Sources
Verbatim text
All verbatim text of the Constitution, the Bill of Rights, the remaining amendments, and the Declaration of Independence on this site is taken from the National Archives.
- Constitution of the United States: archives.gov/founding-docs/constitution-transcript
- Bill of Rights (Amendments 1–10): archives.gov/founding-docs/bill-of-rights-transcript
- Amendments 11–27: archives.gov/founding-docs/amendments-11-27
- Declaration of Independence: archives.gov/founding-docs/declaration-transcript
The verbatim text was retrieved from these pages on April 30, 2026. Each amendment and article page on this site shows the source URL and retrieval date in its metadata.
Cross-checking
The National Archives transcripts include the text as ratified, with original capitalization and spelling preserved.

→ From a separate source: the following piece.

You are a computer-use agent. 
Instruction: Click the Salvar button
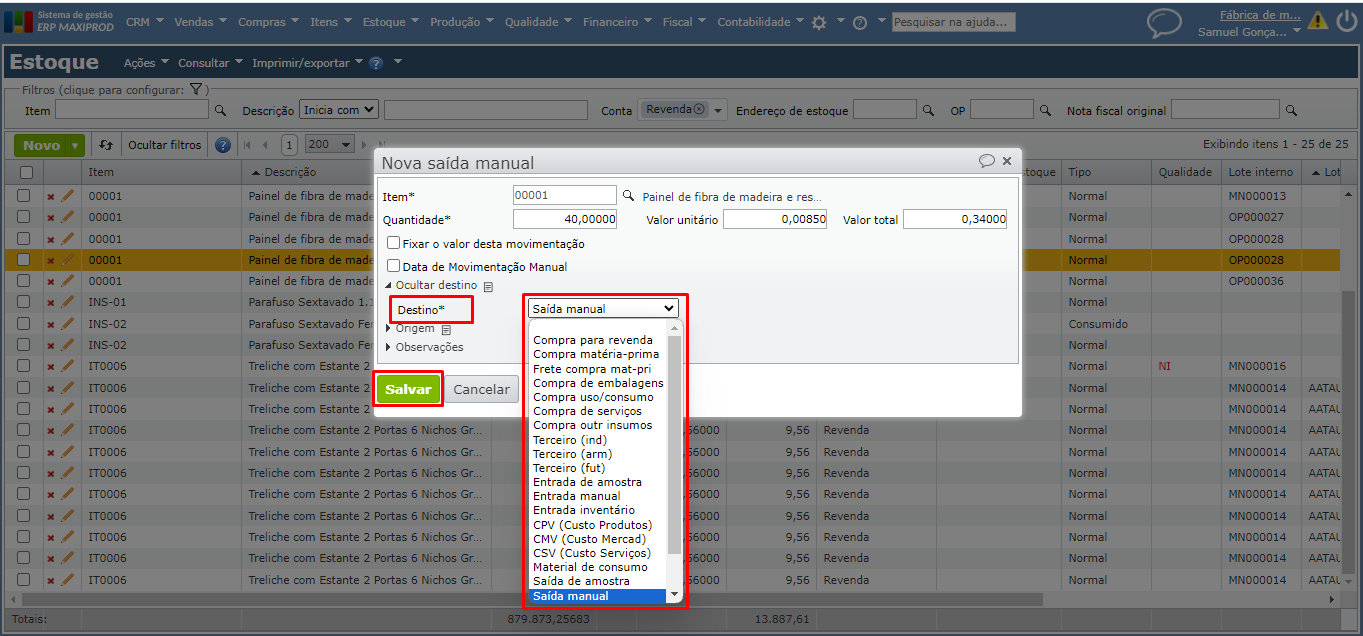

Where the Archives notes text that has been superseded by a later amendment (for example, the original method of selecting senators in Article I, Section 3, superseded by the Seventeenth Amendment), we have preserved the original text as written and added an inline note pointing to the amendment that changed it. Nothing has been silently rewritten.

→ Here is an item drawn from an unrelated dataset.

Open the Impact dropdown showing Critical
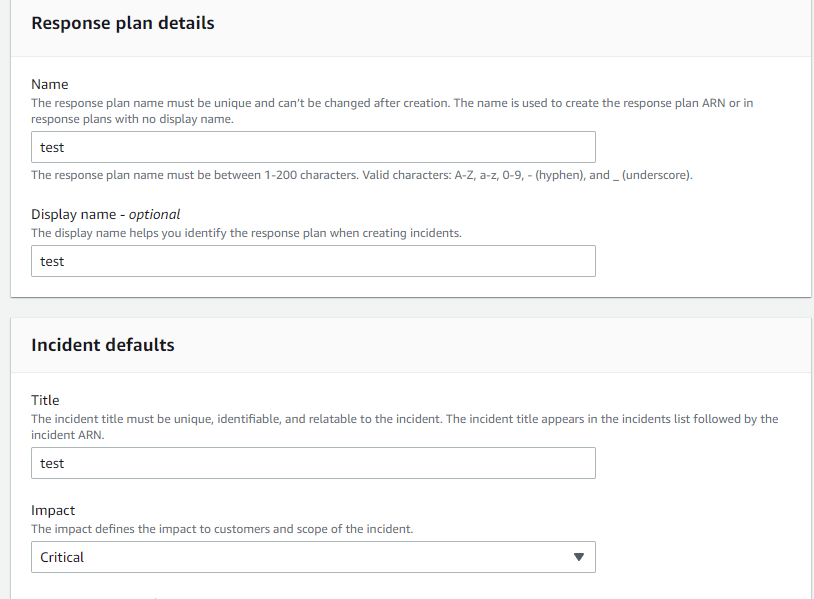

We also cross-checked the verbatim text against:
- The official literal print of the Constitution prepared for the Senate by the Office of the Secretary of the Senate
- The Library of Congress digital transcripts
Where these sources differed in minor ways (typographical choices, line breaks), we followed the National Archives.
Plain-English layer
The plain-English translations on this site were drafted by the editorial team and reviewed by attorneys before publication. They are not from any third-party source. They are released under a Creative Commons Attribution license, meaning anyone can reuse them as long as they credit freeconstitution.org.
Editorial decisions
Word-by-word reasoning behind specific translation choices is published in the editorial notes section. This includes choices like:
- Why we kept establish instead of create
- Why we translated posterity as generations who come after us rather than future generations
- Why we did not paraphrase the Second Amendment beyond hyphenation and sentence-break corrections
The notes are public so that anyone can see, and challenge, the reasoning behind the wording.
Court interpretation
Where amendment pages refer to how courts have interpreted a provision, we have not cited specific cases inline because case citations make pages harder to read for non-lawyers. Where a single court decision is the current controlling law on a contested question — for example, Trump v. Anderson (2024) on Section 3 of the Fourteenth Amendment — we have named it on the relevant page.
If you want to read the cases yourself, Oyez has free audio recordings and case summaries for Supreme Court decisions. CourtListener has full opinions and lower-court rulings.
When this page was last updated
See the footer of this page for the most recent update date. Material changes to verbatim text (which would only happen if a new amendment is ratified) will be noted on the homepage.